• **INSTRUCTIONS FOR THE TASK**: Go to the line that contains "Open the help question mark icon" in the records below and repeat it, and each line after it, exactly through the end, omitting pictures.

• **MATERIAL FOR THE TASK**:

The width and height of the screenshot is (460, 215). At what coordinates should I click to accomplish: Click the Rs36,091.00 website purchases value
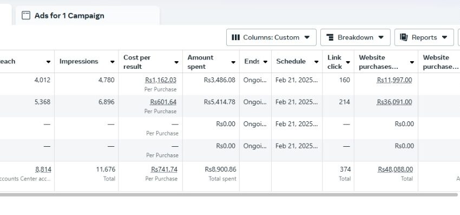[x=395, y=102]
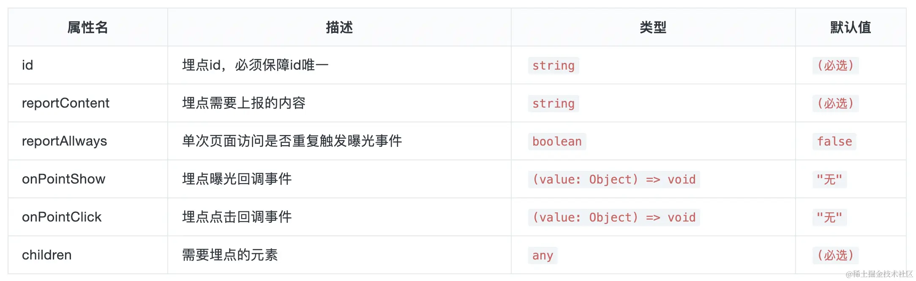Click the description 单次页面访问是否重复触发曝光事件
Viewport: 916px width, 281px height.
click(292, 141)
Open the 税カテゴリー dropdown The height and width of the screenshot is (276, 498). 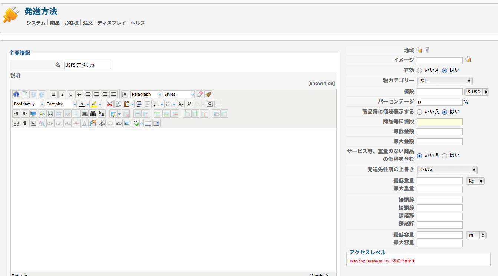(x=444, y=81)
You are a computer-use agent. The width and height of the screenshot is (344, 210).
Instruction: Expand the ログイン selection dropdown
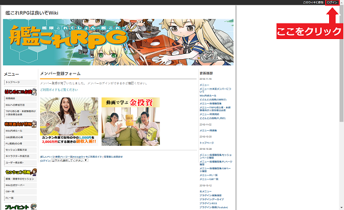[x=69, y=161]
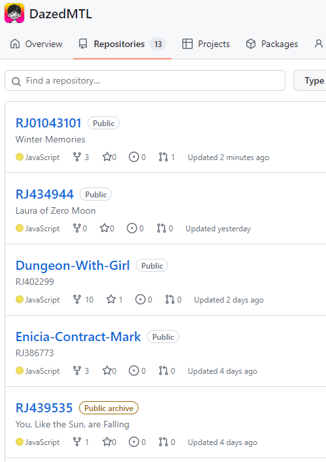Focus the Find a repository field
The width and height of the screenshot is (326, 462).
coord(145,80)
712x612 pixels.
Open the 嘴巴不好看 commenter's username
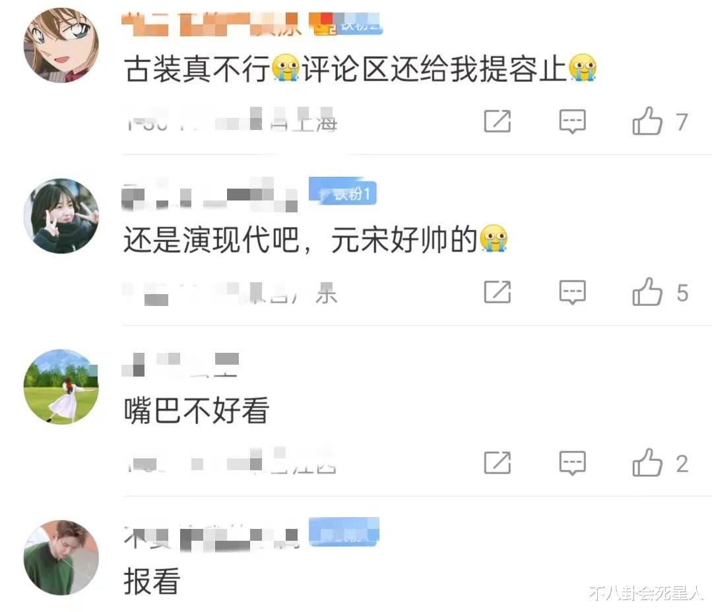(180, 364)
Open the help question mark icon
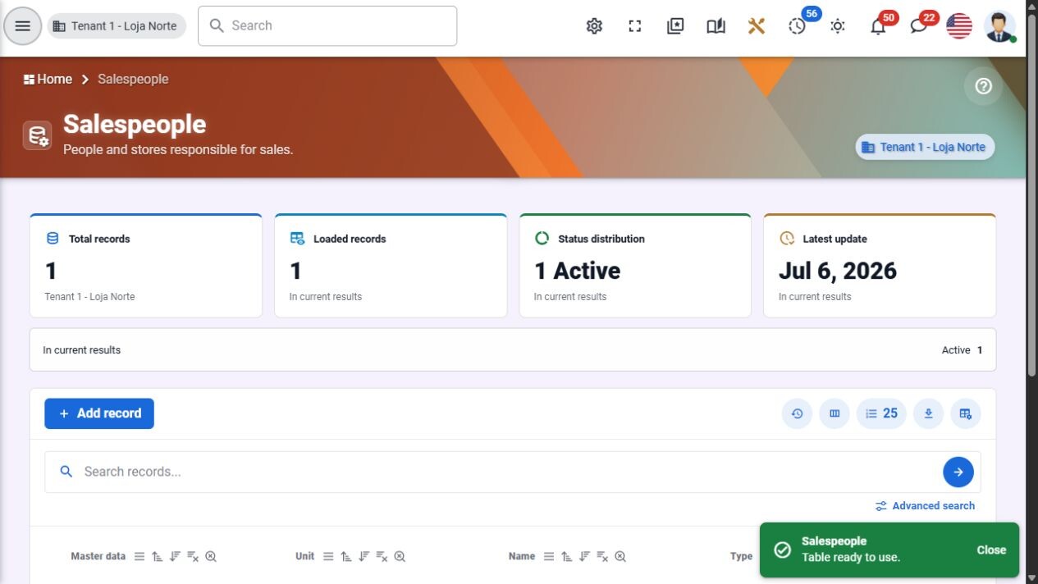This screenshot has width=1038, height=584. (x=983, y=86)
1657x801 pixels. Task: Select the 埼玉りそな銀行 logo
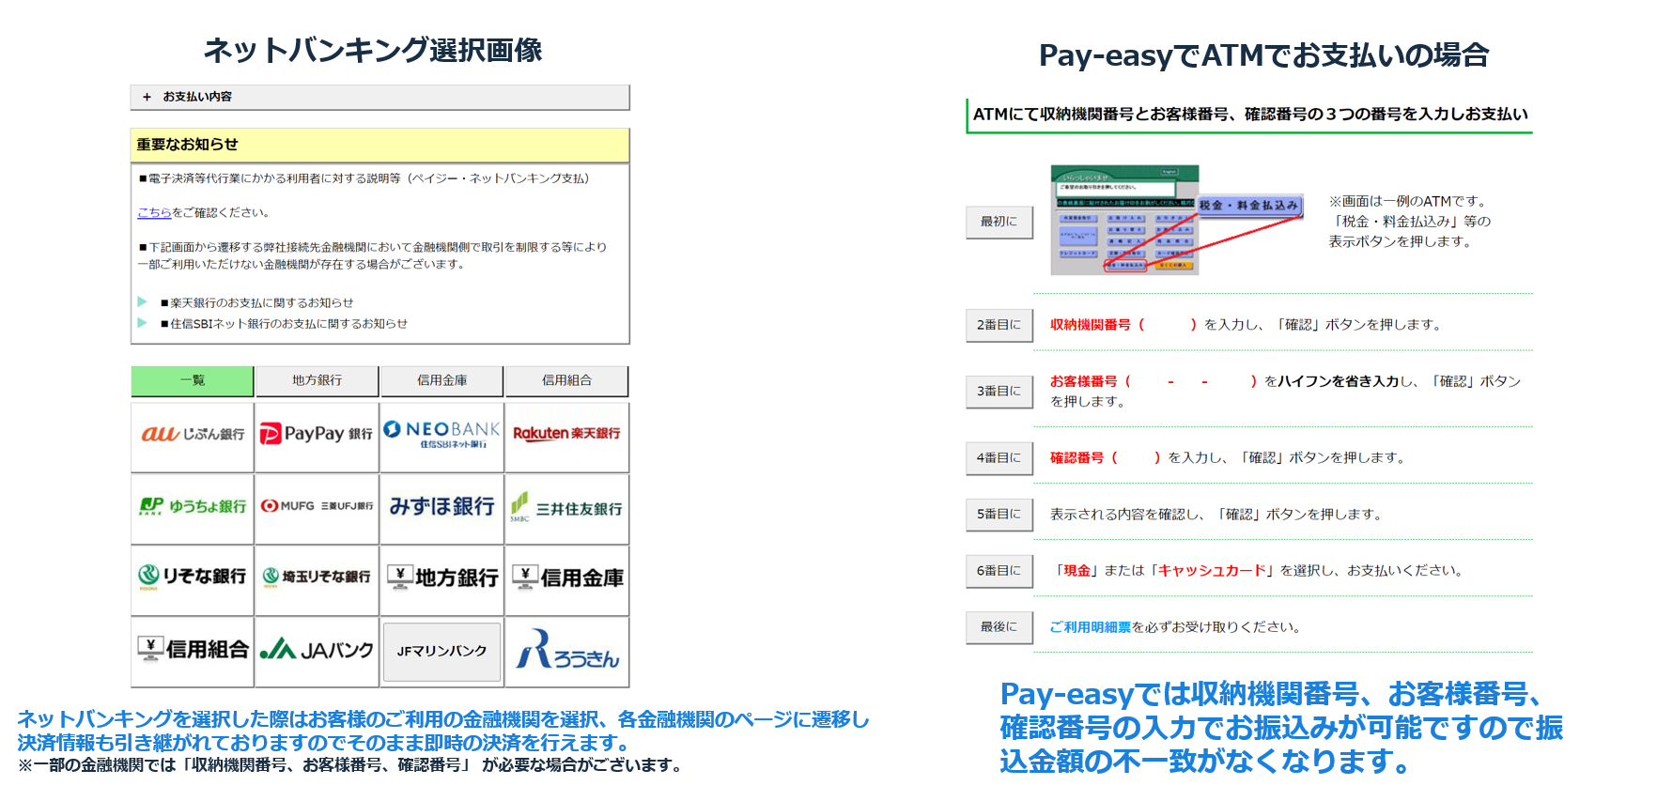coord(317,577)
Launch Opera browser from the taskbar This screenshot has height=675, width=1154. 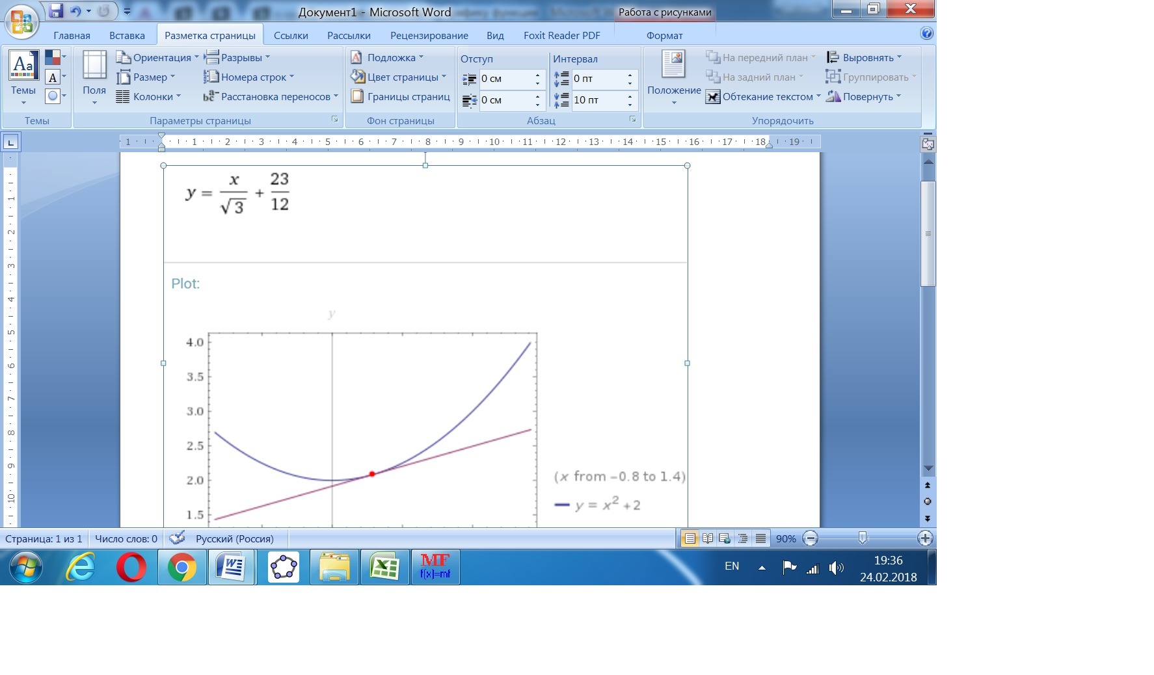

• **EXERCISE OUTPUT**:
Open the help question mark icon
This screenshot has width=1038, height=584. (x=983, y=86)
1657x801 pixels. Task: Select the 埼玉りそな銀行 logo
coord(317,577)
Launch Opera browser from the taskbar This screenshot has height=675, width=1154. 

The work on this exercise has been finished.